With the UK in the grip of one of the worst flu seasons in recent decades, it’s never been more important to take care of your health to avoid catching the virus.
The number of people dying from influenza in England and Wales has reached the highest level since a devastating flu epidemic hit the UK three years ago.
Aussie flu – the H3N2 strain of the influenza virus – is just one of the several strains circulating in the UK at the moment, and symptoms, described as more severe than normal flu, include an aching body, a dry chesty cough and a sudden fever.
Washing your hands regularly and throwing away tissues quickly are some of the best ways of preventing the virus from spreading.
But for those who are unfortunate enough to have got the virus, what’s the best way to get rid of it?
Dr Sarah Jarvis said there’s no cure – we can’t cure viruses – but there are ways to shorten symptoms and make them less severe.
She said: “I recommend plenty of fluids, rest and ibuprofen or paracetamol, or a combination of the two.
“There is some evidence that hot drinks work – partly because they have a placebo effect, but they’ve also been found to have an effect on your saliva production and the moisturisation of the airwaves.
“Steam, hot showers, hydration and drinking more can also be good – being dehydrated can make you prone to complications.”
But when it comes to herbal supplements, Dr Jarvis says there is very limited evidence that these will help you get rid of it.
She added: “There is some evidence that vitamin D will help you get rid of cold and illnesses, possibly flu.
“There is some evidence that if you are an athlete taking a vitamin C supplement may reduce your risk of getting a cold. But for the vast majority of people we just recommend you get vitamin C through diet – so plenty of fruit and veg, fruit juice (one 150ml glass a day).”
When it comes to cough medicines, Dr Jarvis reveals this isn’t really something GPs can prescribe.
She said: “The only thing I’ve been able to prescribe for years is glycerol syrup, which is basically sugar and water.

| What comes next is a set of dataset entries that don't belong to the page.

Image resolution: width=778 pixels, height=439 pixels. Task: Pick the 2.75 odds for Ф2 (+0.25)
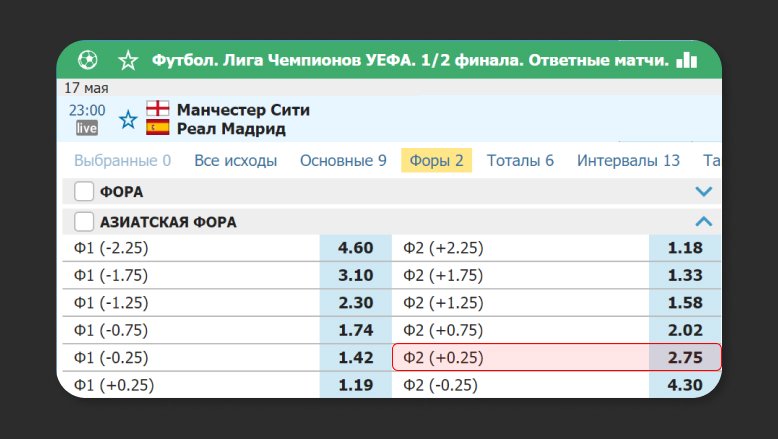pos(685,357)
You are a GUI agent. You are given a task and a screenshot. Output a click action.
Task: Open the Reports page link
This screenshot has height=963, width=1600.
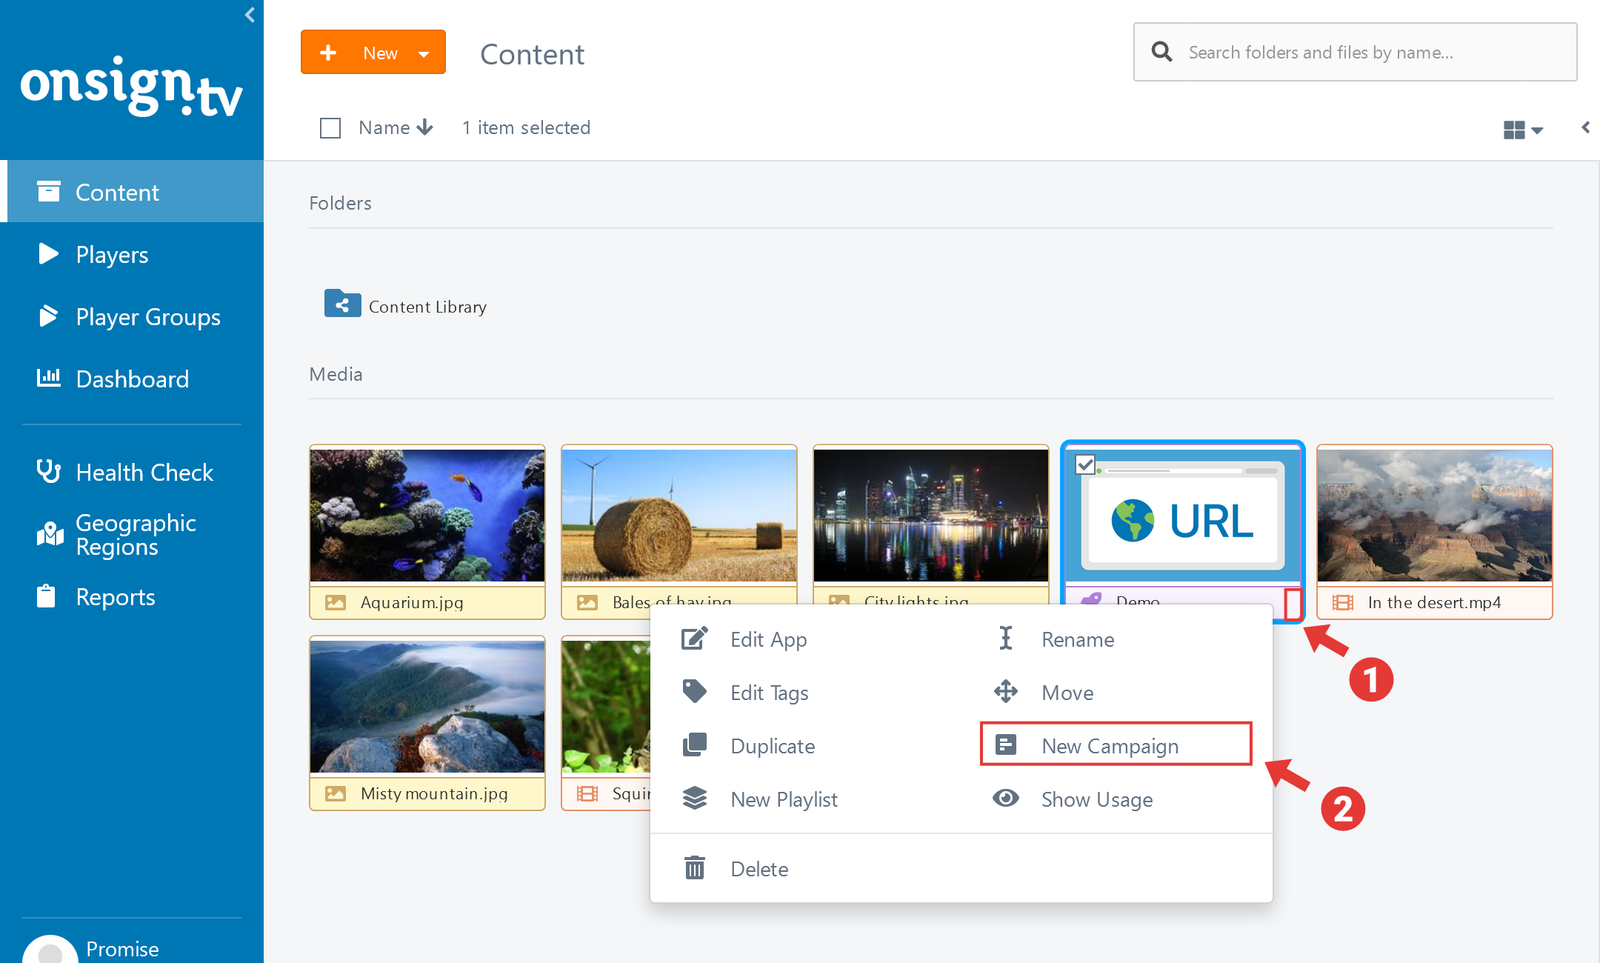[115, 597]
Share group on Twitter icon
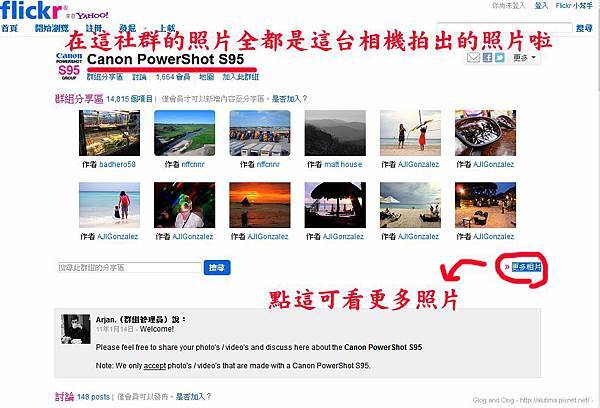The image size is (600, 408). pyautogui.click(x=499, y=58)
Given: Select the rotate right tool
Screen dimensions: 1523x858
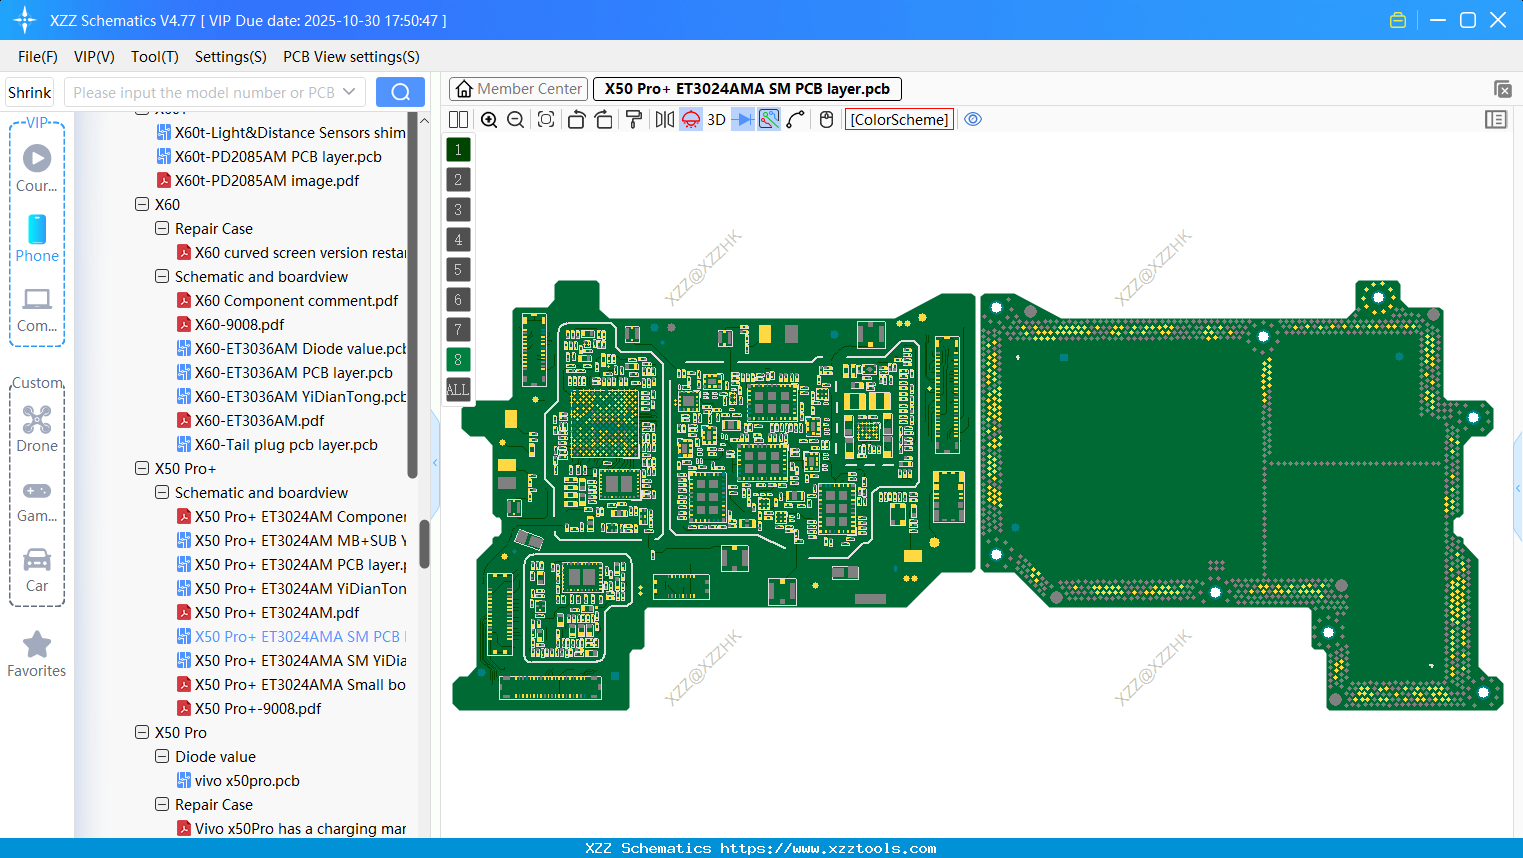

“Your pharmacist on the other hand has got access to dozens of alternatives and really, if I’ve got one piece of advice, make the pharmacist your friend.
“If you’ve really got flu then get someone else to go visit the pharmacist for you and explain your symptoms.
“But if you’ve got a cough or cold the pharmacist will be able to advise you on things like ‘is it for a dry cough’ – so for a dry cough you ant something that soothes the airwaves and reduces that temptation to cough.
“If it’s a mucus cough, it’s very important to know that green mucus does not mean you have a bacterial infection – it does not mean you need antibiotics.
“But if you’ve got COPD – a chronic lung condition – and you start to produce more mucus you must either take the course of antibiotics or you go see your doctor.”
For those looking forward to the end of flu season, Dr Sarah Jarvis says it’s likely the virus could stick around until March.